### Article
--------------------

Speed of Light

Question 1:

One thing I’ve never understood about relativity is the seeming conflict between the following 2 statements:

[ol]
[li]Nothing can travel faster than light.[/li][li]There is no absolute reference frame.[/li][/ol]

If there’s no absolute reference frame, then there is no “absolute velocity” to any “thing”. So, statement 1 refers not to absolute velocity but relative velocity? Relative to what? Anything else? If so, is the correct version of statement 1:

Nothing can have a motion greater than the speed of light relative to any other thing in the universe.

???

Question 2:

Hubble’s law for the expansion of the universe is that the relative velocity between 2 galaxies is a linear relation given by v = ~75km/s/Mpc (kilometers per second per megaparsec). This means that each megaparsec (3.3 million light years) further away, galaxies at that distance will be receding at an additional 75km/sec. The speed of light is 300,000 km/sec. Simple division shows that galaxies further than 4000 Mpc should be receding at greater than the speed of light. How is this either possible or not possible?

Thanks.

The better statement is:

[ol]
[li]There is no absolute reference frame.[/li][li]The speed of light is the same in every reference frame.[/li][/ol]

The resolution to that conflict is that velocities don’t transform the way you think they do between reference frames. In Newtonian mechanics, and common sense, if A sees B traveling at u (in a certain direction), and B sees C traveling at v in the same direction, we would conclude that A should see C traveling at u + v. Turns out that this is wrong.

In special relativity, we would conclude that A sees C traveling at (u+v)/(1+uv/c^2). if u and v are both much smaller than c, the denominator is very close to 1, and this is almost u+v. But if u and v are close to c, the answer is significantly different.

I won’t re-hash what leachimhas said, but the speed of light (in a vacuum) is c in all inertial (i.e. non-accelerated) reference frames. That means that our observer at rest in a particualr inertial reference frame will observe the speed of light to be c. If we change to another inertial reference frame, travelling with some non-zero velcoity relative to the first reference frame, an observer in that frame will alos measure the speed of light to be c. This is where time dilation and length contraction comes in: the distance and time between two events as measured by our two different observers will not be the same, which allows the speed of the same wave of light to be the same in both frames.

So-called recessional velocities can be greater than c as general relativity is a bit different tospecial relativity.It only predicts that the speed of light is ‘locally’ constant, which means that it is easy for very far away objects to have velcoities apparently greater than c.

--------------------

### Given data
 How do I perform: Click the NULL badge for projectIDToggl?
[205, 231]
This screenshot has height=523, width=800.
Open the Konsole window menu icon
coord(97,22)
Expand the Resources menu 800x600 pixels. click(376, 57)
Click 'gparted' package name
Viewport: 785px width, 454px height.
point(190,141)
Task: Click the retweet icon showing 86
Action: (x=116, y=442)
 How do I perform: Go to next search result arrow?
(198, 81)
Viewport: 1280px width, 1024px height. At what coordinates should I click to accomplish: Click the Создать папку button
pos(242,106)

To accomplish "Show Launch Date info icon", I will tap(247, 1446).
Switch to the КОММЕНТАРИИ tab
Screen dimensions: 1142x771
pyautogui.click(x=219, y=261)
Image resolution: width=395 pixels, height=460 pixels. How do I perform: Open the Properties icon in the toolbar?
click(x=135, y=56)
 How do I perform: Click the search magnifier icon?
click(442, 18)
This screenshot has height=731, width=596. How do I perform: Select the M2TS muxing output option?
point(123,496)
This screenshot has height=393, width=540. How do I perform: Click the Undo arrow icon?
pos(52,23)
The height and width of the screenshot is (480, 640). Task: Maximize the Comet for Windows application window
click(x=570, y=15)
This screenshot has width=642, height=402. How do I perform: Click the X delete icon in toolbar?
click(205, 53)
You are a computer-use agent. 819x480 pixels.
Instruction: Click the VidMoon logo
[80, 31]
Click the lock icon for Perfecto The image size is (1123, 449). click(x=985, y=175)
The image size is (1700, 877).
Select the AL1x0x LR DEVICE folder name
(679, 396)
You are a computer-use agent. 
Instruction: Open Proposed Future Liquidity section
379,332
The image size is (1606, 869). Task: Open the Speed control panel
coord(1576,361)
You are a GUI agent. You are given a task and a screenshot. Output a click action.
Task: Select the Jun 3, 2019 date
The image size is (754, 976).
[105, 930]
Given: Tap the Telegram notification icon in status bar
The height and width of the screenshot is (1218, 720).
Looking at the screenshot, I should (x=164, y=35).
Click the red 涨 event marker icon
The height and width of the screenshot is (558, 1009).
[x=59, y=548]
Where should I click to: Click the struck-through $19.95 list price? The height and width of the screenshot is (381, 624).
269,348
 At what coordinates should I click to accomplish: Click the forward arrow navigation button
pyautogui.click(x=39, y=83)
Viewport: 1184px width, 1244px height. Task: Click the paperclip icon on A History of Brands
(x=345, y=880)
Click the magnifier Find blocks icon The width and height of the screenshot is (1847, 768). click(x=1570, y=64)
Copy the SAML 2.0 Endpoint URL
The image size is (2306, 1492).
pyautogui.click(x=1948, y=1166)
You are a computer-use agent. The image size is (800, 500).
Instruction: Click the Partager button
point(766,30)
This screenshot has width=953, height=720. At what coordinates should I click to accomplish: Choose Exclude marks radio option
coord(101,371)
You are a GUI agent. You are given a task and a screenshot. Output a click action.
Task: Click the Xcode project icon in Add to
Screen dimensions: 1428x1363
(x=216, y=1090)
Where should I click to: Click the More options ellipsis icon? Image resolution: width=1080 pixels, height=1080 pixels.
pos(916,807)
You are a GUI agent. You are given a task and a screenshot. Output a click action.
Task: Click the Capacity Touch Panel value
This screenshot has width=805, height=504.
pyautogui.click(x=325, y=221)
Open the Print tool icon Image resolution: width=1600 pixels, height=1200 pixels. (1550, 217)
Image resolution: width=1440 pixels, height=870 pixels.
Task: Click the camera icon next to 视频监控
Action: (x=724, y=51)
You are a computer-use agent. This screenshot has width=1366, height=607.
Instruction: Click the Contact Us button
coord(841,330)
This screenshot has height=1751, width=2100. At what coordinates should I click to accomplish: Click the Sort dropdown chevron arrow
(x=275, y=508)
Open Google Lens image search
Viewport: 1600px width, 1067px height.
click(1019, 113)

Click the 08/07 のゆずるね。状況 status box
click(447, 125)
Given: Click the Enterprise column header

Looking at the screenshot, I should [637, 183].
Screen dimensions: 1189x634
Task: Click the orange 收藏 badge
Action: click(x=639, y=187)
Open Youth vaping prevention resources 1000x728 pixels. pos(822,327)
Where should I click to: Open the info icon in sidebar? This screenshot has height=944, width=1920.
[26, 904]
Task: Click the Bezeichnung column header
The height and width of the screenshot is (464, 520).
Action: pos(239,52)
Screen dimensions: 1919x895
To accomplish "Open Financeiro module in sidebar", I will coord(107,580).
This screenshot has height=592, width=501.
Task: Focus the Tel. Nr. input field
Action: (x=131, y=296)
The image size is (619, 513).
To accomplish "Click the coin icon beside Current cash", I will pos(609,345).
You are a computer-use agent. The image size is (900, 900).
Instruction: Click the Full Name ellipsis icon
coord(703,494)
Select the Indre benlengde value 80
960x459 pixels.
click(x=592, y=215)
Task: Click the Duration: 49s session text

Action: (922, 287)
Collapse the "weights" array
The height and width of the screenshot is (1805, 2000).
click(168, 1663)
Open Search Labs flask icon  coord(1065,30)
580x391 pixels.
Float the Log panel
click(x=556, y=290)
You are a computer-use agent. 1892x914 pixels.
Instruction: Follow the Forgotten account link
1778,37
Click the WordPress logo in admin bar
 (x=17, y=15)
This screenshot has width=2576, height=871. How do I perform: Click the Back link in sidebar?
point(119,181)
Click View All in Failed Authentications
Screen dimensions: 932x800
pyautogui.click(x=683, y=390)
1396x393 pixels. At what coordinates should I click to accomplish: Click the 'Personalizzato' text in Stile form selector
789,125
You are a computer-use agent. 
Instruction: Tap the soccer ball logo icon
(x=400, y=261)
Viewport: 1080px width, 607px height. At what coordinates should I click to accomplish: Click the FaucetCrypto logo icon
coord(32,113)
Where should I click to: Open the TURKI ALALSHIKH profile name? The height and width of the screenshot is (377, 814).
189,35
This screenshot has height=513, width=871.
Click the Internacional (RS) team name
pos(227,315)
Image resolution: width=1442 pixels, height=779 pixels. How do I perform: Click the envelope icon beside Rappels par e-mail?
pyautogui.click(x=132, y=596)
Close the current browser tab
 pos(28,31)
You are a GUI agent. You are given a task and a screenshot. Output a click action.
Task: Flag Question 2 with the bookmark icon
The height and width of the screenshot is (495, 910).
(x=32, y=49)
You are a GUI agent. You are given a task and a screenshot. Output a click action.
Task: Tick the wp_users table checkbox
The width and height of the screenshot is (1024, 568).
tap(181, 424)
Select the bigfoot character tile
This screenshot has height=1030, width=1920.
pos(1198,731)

--------------------

### Prompt A
In the speed-of-light discussion, what value is given for Hubble's law relating the recession speed of galaxies to distance?
### Prompt B
Shorten the paragraph of the speed-of-light discussion that begins "The resolution to that conflict" into a brief list that keeps its main facts.
### Prompt C
Extend the speed-of-light discussion with a few more sentences, picking up right after its final sentence.

### Expected answer A
About 75 km/s per megaparsec.

### Expected answer B
- The conflict is resolved because velocities don't change between reference frames the way we expect.
- In Newtonian mechanics and common sense, if A sees B moving at u and B sees C moving at v in the same direction, A should see C moving at u + v.
- This turns out to be wrong.

### Expected answer C
As I understand it they are moving at less than the speed of light, but space is being created between us and them (dark energy?) so they appear to be moving faster. Don’t ask me for any further clarification as I don’t fully understand it either.

It’s not the speed they’re “moving” - they’re not moving through space at that speed. Rather, space itself is expanding, which can cause things to recede from us at greater than the universal speed limit.

They’re not breaking the speed limit because they aren’t actually moving away from us in the convention sense of an object moving through space. It’s just that more space is being inserted into the universe between them and us.

Let me add to the OP. It is not true that everything must travel below c. Massless particles not only may but travel at c. From what I have read, no law of physics forbids massy particles from traveling above c, but then they must always do so and adding energy to them slows them down! Nobody believes such particles exist (or they didn’t until last week), but if they do they are called tachyons (“tachy” from Greek means fast).

Now as must dopers will know, some researchers have recently claimed that neutrinos travel faster then c. Somewhere on these boards, someone calculated that had neutrinos traveled at the speed the researchers claimed, then the neutrinos from he 1987 supernova would have arrived 4 years before the light. But that supposes that the neutrinos from the supernova travel at the same speed as in the recent observation. But coming from the center of a giant supernova one might suspect that they were super-high energy and maybe traveling just barely above c.

Just speculating.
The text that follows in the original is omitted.